By contrasting the history with the particular – national events with personal recollection – Nadia and Melanie paint a vivid picture of these tumultuous years and those who lived through them.

Melanie Hughes was educated at the Lycee International de Londres, and trained at the Central School of Speech & Drama. She went on to act in theatre, television and films. She began writing for Ken Russell in the TV series Lady Chatterley and worked on further projects for him, the BBC, London Films and Union Pictures. Her first book was Mrs Fisher’s Tulip. Her most recent books are War Changes Everything and its sequel Midnight Legacy.

*** Click here to purchase a Kindle or Paperback edition of War Changes Everything

Nadia Ostacchini was born in London of Italian parentage and graduated from University College London with a BA (Hons) degree in Italian before training at The Academy Drama School.  She has worked as a professional actress, voiceover artist and corporate presenter.  

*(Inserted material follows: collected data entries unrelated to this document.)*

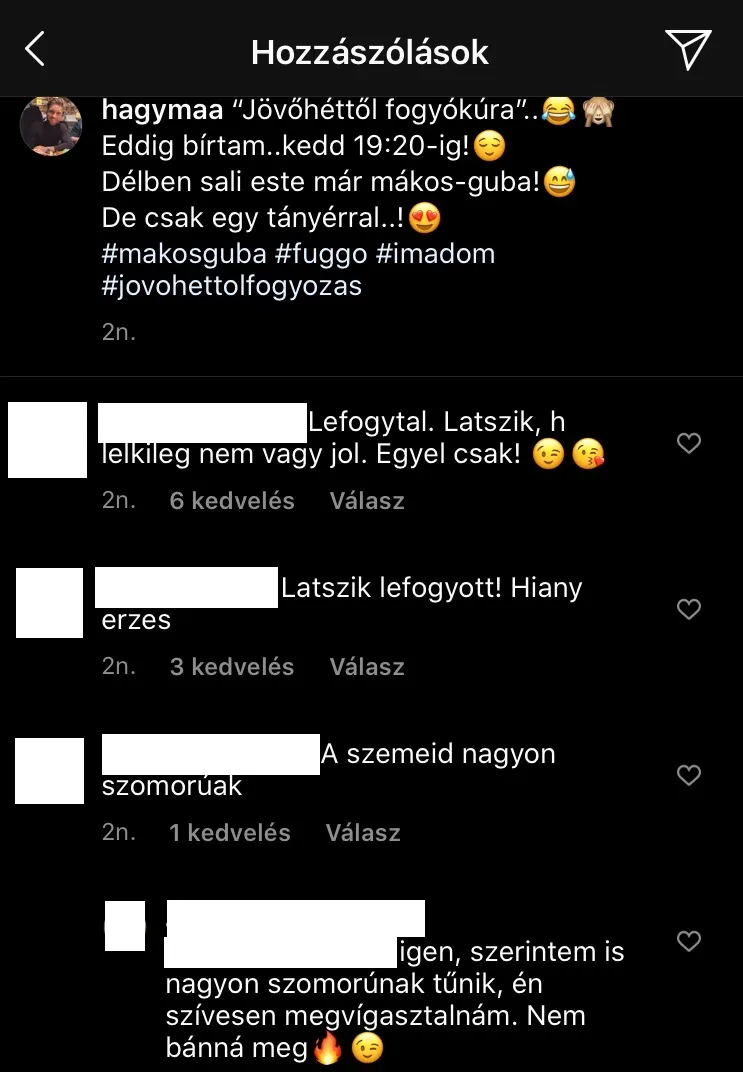Screen dimensions: 743x1072
Task: Like the 'A szemeid nagyon szomorúak' comment
Action: pos(689,775)
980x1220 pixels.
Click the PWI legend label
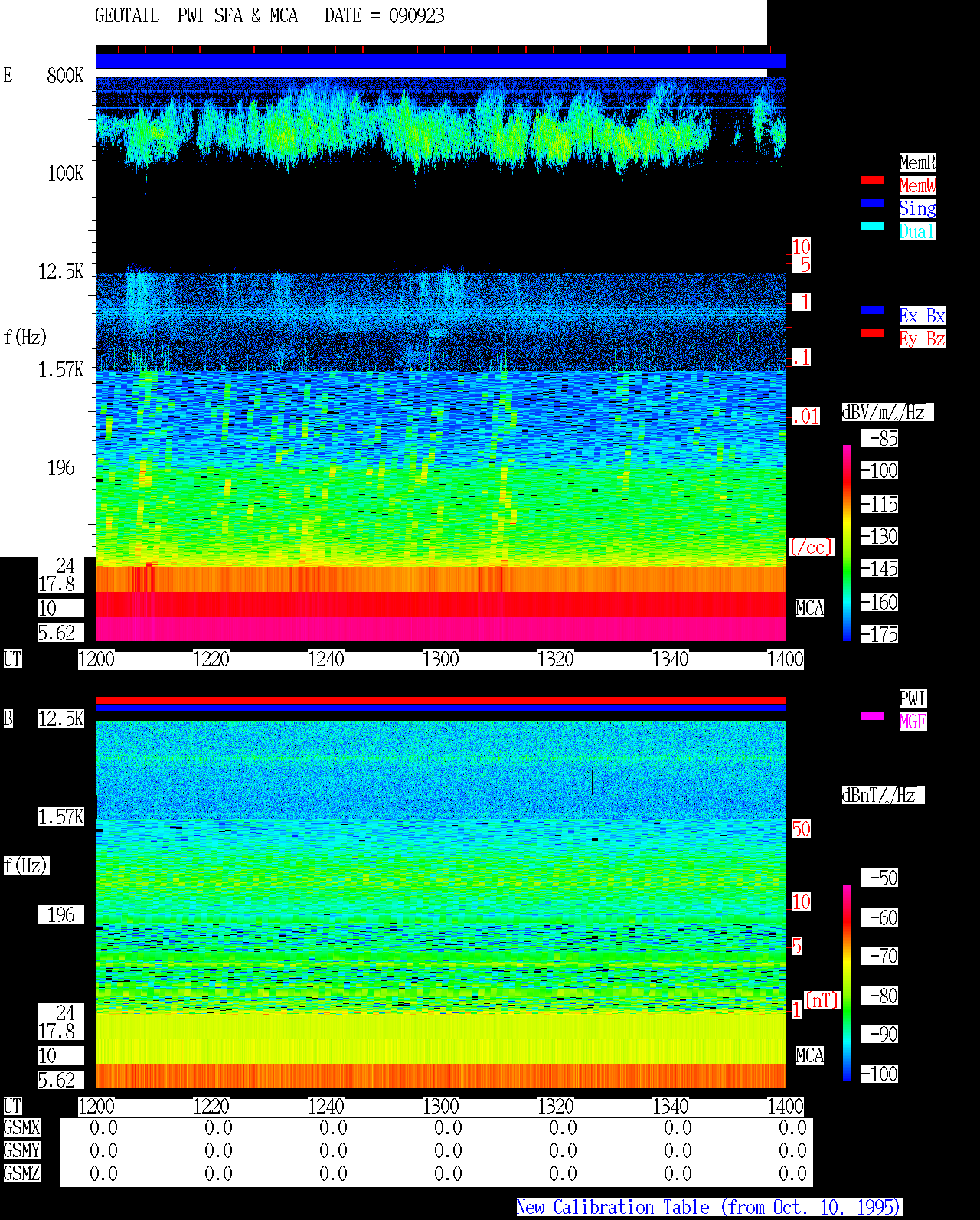(913, 698)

Nadia’s stage work has included several major national and international tours and she has featured in various corporate videos and commercials.  Nadia was the Narrator in Moving Dreams, an intergenerational heritage multimedia theatre project funded by Arts Council England in association with the ICA – The Fleet (Italian Community Association of Peterborough UK).

Nadia is the Artistic Director and Producer of Tricolore Theatre Company.  Un Bambino di Nome Porro, a bilingual English/Italian play for children premiered at The Pleasance Theatre in November 2019. Her forthcoming show will be about Joseph Grimaldi (1778 – 1837), the most popular English entertainer of the Regency era who transformed the role of clown into a star of pantomime.

www.tricolore.org.uk / nadia@tricolore.org.uk

If you wish to attend this event, please register by clicking the “book now” button. You will be redirected to our Zoom registration page. After registering, you will receive a confirmation email containing information about joining the webinar.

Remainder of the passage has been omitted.